Barros Monteiro - Eu não vejo assim. As mudanças são necessárias
e não vejo uma tentativa do governo de subjugar o Judiciário.
Folha - Há quem acredite que o
CNJ esteja primeiro atacando distorções maiores, para obter apoio
externo, para depois introduzir outros pontos centrais da reforma...
Barros Monteiro - Parece-me, pelo menos à primeira vista, que o
CNJ está tocando nos pontos mais
sensíveis. Mas não podemos esquecer que uma das atribuições
do conselho é elaborar políticas
de natureza estratégica, com vistas ao aperfeiçoamento da distribuição da Justiça em todo o país.
É o que se espera, brevemente.
Folha - Qual é o ponto mais relevante nessa segunda etapa?
Barros Monteiro - É combater a
demora na prestação jurisdicional.
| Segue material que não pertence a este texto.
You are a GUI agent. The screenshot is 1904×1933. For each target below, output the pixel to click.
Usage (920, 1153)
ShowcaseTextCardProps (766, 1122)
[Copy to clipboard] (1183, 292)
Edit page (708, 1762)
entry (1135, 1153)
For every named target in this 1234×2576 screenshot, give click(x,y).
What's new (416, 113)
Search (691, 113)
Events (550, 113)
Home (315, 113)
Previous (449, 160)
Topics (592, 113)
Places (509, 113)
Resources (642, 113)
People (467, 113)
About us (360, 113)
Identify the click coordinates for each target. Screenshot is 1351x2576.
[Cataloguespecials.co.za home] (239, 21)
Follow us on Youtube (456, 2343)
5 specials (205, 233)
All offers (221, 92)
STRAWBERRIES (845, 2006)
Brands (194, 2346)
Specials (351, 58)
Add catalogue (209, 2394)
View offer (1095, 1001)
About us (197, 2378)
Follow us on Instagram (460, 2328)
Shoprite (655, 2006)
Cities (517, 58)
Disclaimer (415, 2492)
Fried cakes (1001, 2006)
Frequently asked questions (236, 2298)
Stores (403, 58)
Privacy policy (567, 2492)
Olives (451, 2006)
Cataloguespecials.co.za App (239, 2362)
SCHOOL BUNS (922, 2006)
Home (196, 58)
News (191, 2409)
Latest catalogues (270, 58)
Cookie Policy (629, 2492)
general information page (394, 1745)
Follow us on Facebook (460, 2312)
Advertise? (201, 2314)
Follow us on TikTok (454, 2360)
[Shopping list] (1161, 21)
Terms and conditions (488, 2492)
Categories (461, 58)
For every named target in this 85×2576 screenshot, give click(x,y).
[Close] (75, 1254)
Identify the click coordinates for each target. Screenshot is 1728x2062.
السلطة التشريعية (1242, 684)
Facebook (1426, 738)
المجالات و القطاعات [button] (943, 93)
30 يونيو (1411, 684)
A morosidade do Judiciário é
o reclamo geral dos cidadãos. Esse
é um problema de difícil solução a
curto prazo. Os recursos colocados à disposição do Poder Judiciário são muito restritos.
Folha - No STJ, qual é a dimensão
desse problema?
Barros Monteiro - O STJ tem
pendentes de julgamento cerca de
137 mil processos. Devemos promover um incremento da tecnologia. Precisamos simplificar os
procedimentos, racionalizar, para
que se obtenha uma presteza
maior nos julgamentos.
Folha - O ministro Edson Vidigal
fez reformas de espaço, implantou
dois turnos de trabalho. Como o sr.
avalia essas medidas?
Barros Monteiro - Não vou me
referir à gestão. Os dois turnos é
uma medida para dar maior produtividade e maior contribuição
para o desempenho do tribunal
em suas atividades diárias. Mas
não está ainda definitivamente
solucionada, pois, o Ministério
Público tem uma impugnação da
jornada mínima do servidor público, ainda pendente de solução.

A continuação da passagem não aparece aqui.